Certain Elections Under VM Protocol 

When exchanging questionnaires, there are several considerations to weigh. Most importantly, financial end-users must determine whether to: (1) amend existing credit support annexes or “CSAs” with the amendments necessary to comply with the margin rules relevant to a particular relationship; (2) replicate and amend existing documentation such that the then-current CSA would remain in place unmodified for trades in effect prior to the implementation date, and a new CSA would come into effect replicating the existing CSA terms but including the amendments necessary to comply with the margin rules relevant to that relationship for trades entered into on or after the implementation date; or (3) enter into a new CSA based on the new form of ISDA 2016 Credit Support Annex for Variation Margin (VM). Additionally, financial end-users must make some or all of the following determinations (depending on whether the parties have agreed to enter into a new CSA or to amend an existing CSA):

  • whether any covered margin regimes apply to the principal delivering the questionnaire (but not their counterparty);
  • the latest time for delivery of notice for the demand of a same-day margin transfer;
  • a minimum transfer amount to apply to transfers between the parties (not to exceed US$500,000);
  • eligible forms of currency and securities to be delivered as collateral between the parties;
  • the date of effectiveness of the new or amended documentation (not to be later than March 1, 2017, in the U.S.); and
  • whether the new or amended documentation should cover all transactions between the parties or only in-scope transactions.

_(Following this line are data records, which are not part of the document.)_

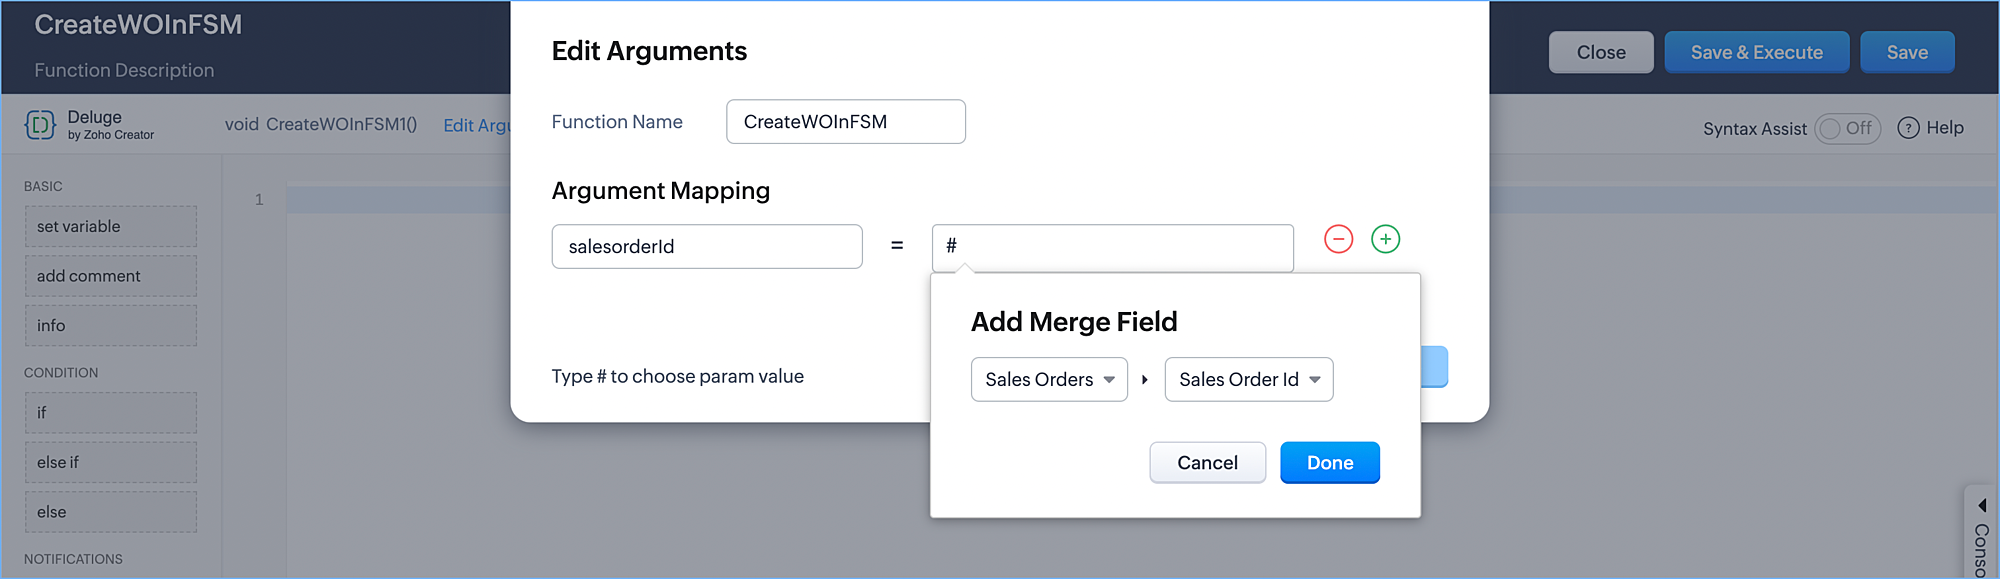2000x579 pixels.
Task: Click the Done button
Action: tap(1329, 463)
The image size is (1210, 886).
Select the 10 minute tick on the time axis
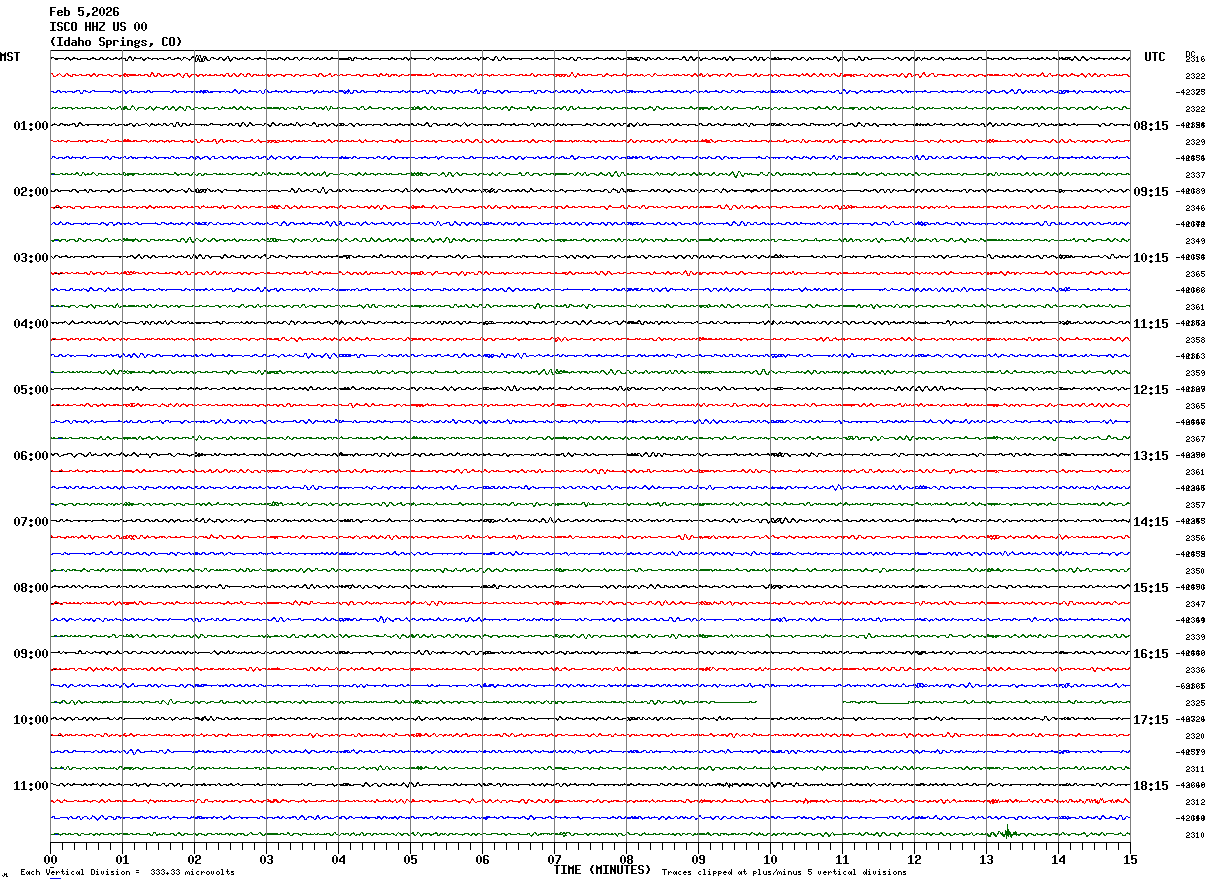click(770, 859)
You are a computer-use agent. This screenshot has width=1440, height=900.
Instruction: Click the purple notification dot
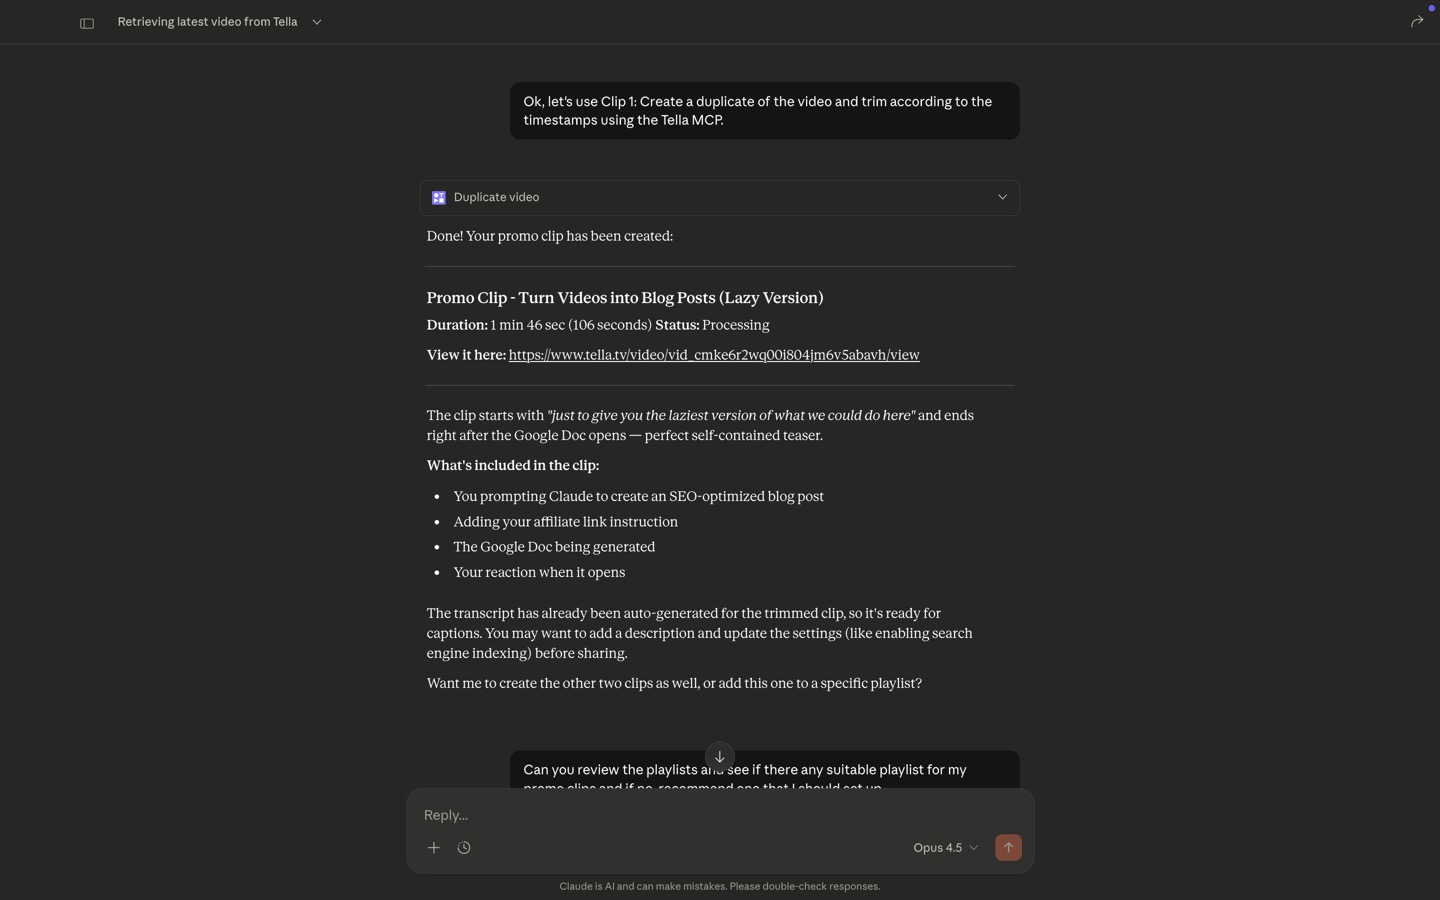1431,8
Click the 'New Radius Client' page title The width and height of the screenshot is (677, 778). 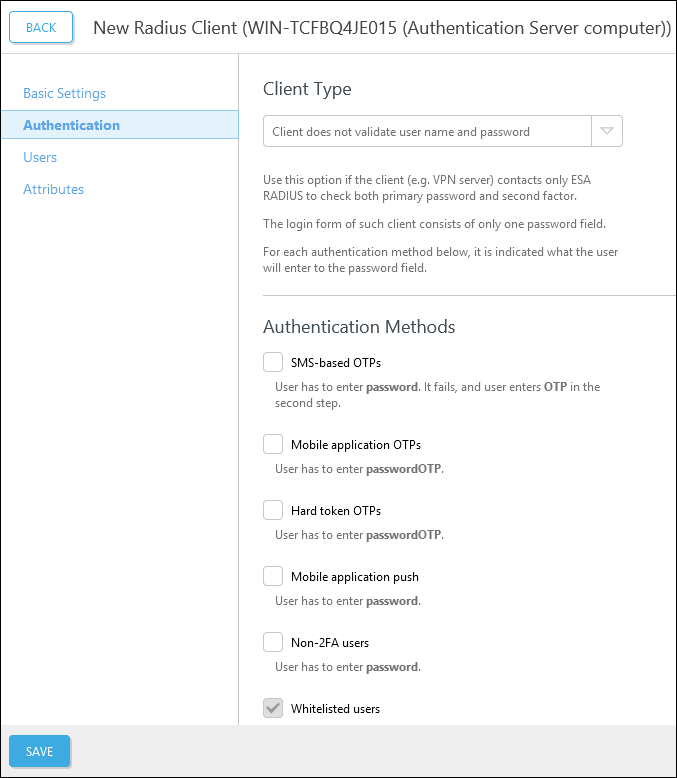(381, 27)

With respect to the selection of a covered margin regime, financial end-users should note that it is likely that no covered margin regime applies given that the rules in the U.S. impose obligations directly on covered registered swap dealers and only indirectly on end-users.

Other considerations 

Given that it is expected that even the largest financial end-users will not be required to exchange initial margin pursuant to the non-cleared swaps margin rules until September 2020, the VM Protocol largely does not address initial margin. However, the new or amended CSAs relating to variation margin may impact the documentation in place between the parties related to initial margin. Accordingly, parties to non-cleared swaps adhering to the VM Protocol should also consider whether they need to revisit their credit support documentation related to initial margin. ISDA is also working on documentation in that respect. Given the volume of counterparties with which covered swap dealers must enter into regulatory-compliant documentation, financial end-users would be wise to start this process to avoid having a limited dealer universe with which to trade, or other trading disruptions when the rules become effective.